There’s perhaps no better news the Penguins could receive two days before training camp starts.
Last year at this time, Letang was wondering how much a summer spent rehabbing rather than preparing for the season like he normally would affect his play.
He now has his answer.
He could still be on top of his game at times, but not nearly consistently enough to reach the all-star standard of play he set for himself in the past. He struggled early in the season. He fished more pucks out of his own net during a second-round playoff loss to the Washington Capitals than he’d care to remember.
In general, he has left those memories behind.
“I don’t really have to think about it,” Letang said. “I think we talked about it. It’s not like I went home and I was satisfied. I don’t really need to add anything about it.

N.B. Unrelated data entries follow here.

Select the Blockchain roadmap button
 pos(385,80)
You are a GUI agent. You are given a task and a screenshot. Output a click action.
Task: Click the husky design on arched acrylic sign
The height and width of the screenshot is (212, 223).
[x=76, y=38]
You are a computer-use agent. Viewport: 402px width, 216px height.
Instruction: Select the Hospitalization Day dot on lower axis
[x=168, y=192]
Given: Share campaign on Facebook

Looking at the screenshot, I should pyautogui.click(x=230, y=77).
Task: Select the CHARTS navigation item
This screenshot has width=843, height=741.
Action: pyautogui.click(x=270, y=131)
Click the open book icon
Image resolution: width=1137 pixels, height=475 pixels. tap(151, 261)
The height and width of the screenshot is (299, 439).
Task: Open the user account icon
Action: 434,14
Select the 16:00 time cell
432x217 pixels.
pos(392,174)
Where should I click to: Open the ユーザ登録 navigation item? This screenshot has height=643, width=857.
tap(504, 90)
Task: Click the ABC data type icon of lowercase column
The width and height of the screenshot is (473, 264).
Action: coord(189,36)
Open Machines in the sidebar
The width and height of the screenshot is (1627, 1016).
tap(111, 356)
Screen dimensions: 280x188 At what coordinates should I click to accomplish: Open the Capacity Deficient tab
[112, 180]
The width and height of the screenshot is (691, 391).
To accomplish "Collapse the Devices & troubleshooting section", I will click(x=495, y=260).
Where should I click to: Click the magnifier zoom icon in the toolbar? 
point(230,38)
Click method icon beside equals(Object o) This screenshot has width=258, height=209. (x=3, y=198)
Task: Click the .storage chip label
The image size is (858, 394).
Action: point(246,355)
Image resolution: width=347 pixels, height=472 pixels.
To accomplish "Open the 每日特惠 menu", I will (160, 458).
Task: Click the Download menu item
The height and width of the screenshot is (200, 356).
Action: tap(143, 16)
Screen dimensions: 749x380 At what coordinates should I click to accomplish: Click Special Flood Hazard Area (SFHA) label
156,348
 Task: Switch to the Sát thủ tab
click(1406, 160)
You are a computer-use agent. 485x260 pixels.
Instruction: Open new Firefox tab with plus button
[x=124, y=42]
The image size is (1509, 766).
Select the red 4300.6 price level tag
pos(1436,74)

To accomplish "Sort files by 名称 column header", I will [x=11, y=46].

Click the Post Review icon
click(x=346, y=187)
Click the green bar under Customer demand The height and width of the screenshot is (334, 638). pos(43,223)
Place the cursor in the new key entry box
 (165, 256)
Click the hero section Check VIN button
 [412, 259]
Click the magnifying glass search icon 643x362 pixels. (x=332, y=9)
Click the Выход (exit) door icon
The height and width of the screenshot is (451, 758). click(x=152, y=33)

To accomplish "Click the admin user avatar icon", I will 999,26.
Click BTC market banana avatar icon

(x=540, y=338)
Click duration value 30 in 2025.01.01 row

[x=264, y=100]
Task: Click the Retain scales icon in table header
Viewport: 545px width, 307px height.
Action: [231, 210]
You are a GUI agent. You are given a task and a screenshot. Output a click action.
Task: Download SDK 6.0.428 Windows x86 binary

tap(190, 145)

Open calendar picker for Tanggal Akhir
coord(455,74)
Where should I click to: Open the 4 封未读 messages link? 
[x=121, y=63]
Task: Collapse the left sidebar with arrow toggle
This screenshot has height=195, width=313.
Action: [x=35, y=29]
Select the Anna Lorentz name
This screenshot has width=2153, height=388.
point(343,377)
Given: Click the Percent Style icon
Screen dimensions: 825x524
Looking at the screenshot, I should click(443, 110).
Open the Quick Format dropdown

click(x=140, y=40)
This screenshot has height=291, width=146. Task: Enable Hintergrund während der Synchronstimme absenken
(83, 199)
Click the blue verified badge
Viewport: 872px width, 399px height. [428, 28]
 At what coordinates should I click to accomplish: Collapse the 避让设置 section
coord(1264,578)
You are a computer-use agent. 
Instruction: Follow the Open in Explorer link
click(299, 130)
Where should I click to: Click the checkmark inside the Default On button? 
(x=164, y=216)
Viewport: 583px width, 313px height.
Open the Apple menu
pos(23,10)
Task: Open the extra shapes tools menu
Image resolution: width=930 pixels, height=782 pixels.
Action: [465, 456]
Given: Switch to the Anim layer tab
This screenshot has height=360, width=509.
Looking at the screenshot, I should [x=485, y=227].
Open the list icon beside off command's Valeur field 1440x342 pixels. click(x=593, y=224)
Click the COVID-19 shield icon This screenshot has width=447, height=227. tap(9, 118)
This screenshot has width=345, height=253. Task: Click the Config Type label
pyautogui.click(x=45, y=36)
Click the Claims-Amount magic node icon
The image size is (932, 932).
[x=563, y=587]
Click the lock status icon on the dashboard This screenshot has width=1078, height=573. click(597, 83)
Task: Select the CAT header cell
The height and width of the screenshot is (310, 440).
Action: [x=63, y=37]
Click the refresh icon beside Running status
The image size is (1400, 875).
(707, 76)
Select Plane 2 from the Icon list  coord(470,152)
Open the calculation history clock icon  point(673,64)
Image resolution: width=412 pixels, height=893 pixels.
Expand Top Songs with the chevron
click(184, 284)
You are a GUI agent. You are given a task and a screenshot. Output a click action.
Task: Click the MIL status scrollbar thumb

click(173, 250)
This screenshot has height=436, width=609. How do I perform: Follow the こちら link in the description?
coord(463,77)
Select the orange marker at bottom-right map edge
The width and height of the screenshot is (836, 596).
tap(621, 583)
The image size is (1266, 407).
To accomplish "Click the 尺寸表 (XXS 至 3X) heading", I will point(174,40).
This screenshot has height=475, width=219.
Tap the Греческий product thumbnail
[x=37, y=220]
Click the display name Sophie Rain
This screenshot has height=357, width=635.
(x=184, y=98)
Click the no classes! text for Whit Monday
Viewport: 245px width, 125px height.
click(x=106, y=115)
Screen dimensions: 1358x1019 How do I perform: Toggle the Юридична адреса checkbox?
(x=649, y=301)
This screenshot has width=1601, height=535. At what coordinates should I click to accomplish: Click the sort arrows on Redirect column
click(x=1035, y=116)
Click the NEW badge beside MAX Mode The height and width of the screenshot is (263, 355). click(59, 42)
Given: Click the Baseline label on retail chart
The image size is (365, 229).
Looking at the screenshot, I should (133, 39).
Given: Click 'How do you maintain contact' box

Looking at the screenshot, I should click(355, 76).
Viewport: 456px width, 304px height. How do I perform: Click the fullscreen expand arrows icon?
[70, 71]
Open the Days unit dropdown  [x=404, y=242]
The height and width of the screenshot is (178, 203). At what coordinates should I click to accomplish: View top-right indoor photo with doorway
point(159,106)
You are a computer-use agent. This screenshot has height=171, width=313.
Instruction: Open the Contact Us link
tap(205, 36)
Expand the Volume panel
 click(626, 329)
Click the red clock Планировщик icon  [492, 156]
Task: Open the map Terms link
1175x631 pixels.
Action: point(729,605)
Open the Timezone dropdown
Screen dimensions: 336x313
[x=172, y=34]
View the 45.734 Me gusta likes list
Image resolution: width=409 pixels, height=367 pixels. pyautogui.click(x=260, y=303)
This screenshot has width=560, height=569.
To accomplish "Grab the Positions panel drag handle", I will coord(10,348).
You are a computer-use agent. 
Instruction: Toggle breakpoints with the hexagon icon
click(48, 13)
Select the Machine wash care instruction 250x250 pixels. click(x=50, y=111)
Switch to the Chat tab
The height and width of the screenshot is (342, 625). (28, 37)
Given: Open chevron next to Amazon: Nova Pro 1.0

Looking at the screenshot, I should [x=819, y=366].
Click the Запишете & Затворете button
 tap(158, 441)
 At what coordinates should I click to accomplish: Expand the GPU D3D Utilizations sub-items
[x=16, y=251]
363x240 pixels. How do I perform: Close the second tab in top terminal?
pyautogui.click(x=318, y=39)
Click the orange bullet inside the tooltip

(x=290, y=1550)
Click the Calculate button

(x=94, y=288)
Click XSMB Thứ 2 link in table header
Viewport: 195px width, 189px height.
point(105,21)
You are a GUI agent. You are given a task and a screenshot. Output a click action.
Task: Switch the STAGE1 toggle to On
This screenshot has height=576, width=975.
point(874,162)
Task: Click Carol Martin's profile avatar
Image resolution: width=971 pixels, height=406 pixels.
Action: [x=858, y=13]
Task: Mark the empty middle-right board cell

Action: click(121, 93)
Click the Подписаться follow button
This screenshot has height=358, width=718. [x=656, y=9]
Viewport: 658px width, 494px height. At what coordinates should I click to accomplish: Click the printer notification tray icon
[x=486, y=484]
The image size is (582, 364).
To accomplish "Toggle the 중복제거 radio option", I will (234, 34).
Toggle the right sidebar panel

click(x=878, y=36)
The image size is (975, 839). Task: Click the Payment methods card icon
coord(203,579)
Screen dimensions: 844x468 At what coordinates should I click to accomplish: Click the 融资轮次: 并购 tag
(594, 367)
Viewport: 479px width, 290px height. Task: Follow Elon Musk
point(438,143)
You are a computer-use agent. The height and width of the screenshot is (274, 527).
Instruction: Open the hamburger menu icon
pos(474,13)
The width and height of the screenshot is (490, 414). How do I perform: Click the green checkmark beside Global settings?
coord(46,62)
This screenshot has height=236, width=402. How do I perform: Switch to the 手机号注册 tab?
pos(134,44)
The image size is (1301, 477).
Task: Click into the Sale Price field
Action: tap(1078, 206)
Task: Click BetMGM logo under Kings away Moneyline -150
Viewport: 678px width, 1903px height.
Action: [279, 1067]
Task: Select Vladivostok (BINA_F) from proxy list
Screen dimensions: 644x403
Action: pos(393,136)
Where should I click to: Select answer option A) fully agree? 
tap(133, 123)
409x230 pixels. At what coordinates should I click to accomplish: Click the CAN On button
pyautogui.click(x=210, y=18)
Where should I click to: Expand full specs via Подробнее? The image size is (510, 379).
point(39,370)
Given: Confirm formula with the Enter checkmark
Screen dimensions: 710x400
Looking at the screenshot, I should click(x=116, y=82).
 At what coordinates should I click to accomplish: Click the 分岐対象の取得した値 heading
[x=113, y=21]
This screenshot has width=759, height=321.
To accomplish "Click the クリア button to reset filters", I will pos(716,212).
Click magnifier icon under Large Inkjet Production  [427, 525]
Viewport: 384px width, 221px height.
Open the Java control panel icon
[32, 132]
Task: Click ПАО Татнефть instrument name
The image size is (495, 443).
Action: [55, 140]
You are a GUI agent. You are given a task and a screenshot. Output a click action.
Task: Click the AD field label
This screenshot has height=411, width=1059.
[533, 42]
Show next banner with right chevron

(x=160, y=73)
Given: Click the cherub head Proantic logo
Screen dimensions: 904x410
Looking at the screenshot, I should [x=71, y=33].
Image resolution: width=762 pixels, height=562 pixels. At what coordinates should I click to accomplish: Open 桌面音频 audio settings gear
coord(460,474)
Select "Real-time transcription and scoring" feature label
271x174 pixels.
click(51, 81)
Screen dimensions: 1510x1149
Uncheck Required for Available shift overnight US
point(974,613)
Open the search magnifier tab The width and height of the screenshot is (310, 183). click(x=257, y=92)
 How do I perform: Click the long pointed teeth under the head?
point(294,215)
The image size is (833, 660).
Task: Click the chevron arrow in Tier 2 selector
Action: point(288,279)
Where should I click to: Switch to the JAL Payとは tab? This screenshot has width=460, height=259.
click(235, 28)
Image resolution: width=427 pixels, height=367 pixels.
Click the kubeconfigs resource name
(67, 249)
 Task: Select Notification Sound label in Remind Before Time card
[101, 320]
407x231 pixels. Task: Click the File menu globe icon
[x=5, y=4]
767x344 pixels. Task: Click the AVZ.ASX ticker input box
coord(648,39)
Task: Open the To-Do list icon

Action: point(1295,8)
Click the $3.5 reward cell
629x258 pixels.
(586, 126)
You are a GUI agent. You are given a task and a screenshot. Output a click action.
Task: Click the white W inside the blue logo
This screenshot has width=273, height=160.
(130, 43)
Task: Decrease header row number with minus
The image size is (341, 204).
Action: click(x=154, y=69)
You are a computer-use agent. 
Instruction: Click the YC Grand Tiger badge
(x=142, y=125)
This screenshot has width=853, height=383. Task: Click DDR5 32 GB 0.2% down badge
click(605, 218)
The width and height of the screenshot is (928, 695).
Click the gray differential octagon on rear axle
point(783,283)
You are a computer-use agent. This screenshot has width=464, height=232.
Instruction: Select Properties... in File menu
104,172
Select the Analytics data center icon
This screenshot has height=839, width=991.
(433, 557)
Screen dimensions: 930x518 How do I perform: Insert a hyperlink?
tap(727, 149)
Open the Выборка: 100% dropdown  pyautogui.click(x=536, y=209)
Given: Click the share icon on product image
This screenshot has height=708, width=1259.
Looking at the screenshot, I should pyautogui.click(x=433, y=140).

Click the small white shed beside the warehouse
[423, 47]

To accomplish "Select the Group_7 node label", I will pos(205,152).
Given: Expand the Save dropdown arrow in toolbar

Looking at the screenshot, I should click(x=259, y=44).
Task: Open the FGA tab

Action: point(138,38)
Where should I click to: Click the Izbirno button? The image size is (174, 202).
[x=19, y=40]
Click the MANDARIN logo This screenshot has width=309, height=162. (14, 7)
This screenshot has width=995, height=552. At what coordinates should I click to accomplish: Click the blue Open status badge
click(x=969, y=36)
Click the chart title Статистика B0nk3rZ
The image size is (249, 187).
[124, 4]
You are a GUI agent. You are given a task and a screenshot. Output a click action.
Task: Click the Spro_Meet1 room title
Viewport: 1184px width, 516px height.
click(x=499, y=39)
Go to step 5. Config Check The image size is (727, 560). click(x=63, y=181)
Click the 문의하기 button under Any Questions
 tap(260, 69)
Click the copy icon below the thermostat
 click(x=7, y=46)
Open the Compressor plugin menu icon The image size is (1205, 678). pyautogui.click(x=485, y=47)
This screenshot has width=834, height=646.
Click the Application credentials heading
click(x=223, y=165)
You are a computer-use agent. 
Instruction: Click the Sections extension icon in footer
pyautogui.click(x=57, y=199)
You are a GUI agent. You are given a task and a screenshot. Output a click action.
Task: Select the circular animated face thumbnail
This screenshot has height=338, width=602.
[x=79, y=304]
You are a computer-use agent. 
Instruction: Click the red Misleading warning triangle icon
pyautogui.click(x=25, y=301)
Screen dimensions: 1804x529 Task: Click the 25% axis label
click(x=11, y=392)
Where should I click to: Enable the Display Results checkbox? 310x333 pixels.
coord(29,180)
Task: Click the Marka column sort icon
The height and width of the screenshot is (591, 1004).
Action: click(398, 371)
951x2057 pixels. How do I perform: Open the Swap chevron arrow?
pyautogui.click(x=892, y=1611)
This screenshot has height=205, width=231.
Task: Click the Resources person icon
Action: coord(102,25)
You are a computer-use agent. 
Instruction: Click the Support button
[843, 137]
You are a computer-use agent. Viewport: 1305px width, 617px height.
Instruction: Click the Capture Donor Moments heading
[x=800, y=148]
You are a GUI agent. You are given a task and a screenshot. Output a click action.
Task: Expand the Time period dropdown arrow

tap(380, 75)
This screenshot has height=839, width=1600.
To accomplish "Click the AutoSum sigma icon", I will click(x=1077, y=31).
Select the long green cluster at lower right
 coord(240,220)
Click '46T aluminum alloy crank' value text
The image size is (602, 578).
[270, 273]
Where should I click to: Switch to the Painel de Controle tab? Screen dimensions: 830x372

I just have to move on and look ahead.”
A well-known fitness fanatic, Letang feels a hard-working summer in the gym will help him rebound more than any quiet contemplation about past failings ever could.
“Mentally, you’re more sharp, so you can keep a high pace all game and be able to process everything the same way,” Letang said. “If you don’t train, yes you can have a good shift, but when the fatigue starts creeping on you, you start making bad decisions.”
“To have the whole summer to train, my body feels good. My cardio is good. My conditioning feels good.”
Thanks to the addition of free-agent defenseman Jack Johnson and the inevitable passage of time, there’s been some speculation over the summer that the Penguins might seek to limit Letang’s minutes in an effort to maximize his effectiveness.
Letang has an interesting take on that. He feels that his ice time, in a way, is something he can very directly control.
“I don’t have an opinion on that. I’m just telling you that if I play well, I play well and they put me on the ice. If I don’t, obviously you don’t want that guy on the ice,” Letang said. “That’s just how it’s going to go, I guess.”